◆ What is required ◆
Which lines come from the start of the records through the line that holds "Click the Optimize"? Write them out word for word.

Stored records
--- START ---

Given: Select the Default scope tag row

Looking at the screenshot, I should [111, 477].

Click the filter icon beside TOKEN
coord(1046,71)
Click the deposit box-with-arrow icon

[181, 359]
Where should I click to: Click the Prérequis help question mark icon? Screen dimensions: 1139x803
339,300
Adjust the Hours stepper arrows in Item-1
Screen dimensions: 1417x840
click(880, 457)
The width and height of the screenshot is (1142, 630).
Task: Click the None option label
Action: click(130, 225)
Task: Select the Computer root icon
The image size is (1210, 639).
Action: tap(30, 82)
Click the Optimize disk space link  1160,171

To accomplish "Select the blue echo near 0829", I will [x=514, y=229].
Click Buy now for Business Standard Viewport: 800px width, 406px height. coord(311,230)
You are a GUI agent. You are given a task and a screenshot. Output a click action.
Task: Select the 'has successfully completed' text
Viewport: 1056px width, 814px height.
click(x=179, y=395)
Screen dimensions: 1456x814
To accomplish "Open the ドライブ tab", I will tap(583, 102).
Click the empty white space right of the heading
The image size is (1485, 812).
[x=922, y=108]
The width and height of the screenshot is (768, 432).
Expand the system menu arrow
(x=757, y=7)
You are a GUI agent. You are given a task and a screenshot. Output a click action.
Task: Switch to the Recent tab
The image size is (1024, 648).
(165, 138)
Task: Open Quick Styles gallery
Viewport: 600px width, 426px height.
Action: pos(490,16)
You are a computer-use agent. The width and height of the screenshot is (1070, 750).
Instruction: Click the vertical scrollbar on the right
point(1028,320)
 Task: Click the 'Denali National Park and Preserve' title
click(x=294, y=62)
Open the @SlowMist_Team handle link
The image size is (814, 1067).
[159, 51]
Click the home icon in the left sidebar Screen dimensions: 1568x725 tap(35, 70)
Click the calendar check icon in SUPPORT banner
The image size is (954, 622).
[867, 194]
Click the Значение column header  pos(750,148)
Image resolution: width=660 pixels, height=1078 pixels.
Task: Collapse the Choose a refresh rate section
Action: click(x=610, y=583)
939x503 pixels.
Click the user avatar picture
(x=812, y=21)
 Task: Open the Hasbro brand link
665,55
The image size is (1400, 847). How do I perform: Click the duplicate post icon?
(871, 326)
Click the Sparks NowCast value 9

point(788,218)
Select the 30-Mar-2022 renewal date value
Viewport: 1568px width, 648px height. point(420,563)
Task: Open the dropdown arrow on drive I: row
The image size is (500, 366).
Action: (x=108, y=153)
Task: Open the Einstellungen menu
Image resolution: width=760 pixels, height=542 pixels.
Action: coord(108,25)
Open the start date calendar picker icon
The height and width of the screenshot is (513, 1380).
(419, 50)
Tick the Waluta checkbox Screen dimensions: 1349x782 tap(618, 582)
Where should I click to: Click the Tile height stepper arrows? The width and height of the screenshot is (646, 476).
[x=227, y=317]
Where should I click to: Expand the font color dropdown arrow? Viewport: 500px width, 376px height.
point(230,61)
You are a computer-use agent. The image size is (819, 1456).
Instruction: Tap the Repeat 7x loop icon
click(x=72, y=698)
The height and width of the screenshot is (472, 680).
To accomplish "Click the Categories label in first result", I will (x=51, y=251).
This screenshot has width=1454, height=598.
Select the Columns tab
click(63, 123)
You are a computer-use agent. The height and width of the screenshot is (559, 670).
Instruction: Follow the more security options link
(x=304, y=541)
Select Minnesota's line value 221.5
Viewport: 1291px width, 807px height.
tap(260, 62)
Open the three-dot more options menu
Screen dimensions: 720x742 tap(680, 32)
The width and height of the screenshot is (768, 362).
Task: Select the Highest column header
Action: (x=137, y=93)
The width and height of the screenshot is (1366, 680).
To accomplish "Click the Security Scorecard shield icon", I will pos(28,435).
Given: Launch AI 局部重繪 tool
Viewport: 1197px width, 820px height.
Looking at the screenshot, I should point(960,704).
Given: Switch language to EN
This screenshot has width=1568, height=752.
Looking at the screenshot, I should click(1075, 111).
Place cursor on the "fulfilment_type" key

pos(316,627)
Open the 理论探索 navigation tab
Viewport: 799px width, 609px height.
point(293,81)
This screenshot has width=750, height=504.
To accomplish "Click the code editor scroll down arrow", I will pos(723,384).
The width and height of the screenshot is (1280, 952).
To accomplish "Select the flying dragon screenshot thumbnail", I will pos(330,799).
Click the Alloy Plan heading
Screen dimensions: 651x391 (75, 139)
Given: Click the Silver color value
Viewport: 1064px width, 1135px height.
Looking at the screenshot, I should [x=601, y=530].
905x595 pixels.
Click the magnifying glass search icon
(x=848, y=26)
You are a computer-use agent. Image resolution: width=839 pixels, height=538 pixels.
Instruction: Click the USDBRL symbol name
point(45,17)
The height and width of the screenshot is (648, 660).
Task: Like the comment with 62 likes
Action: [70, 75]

--- END ---

◆ Reply to the task ◆
Given: Select the Default scope tag row

Looking at the screenshot, I should [111, 477].

Click the filter icon beside TOKEN
coord(1046,71)
Click the deposit box-with-arrow icon

[181, 359]
Where should I click to: Click the Prérequis help question mark icon? Screen dimensions: 1139x803
339,300
Adjust the Hours stepper arrows in Item-1
Screen dimensions: 1417x840
click(880, 457)
The width and height of the screenshot is (1142, 630).
Task: Click the None option label
Action: click(130, 225)
Task: Select the Computer root icon
The image size is (1210, 639).
Action: tap(30, 82)
Click the Optimize disk space link  1160,171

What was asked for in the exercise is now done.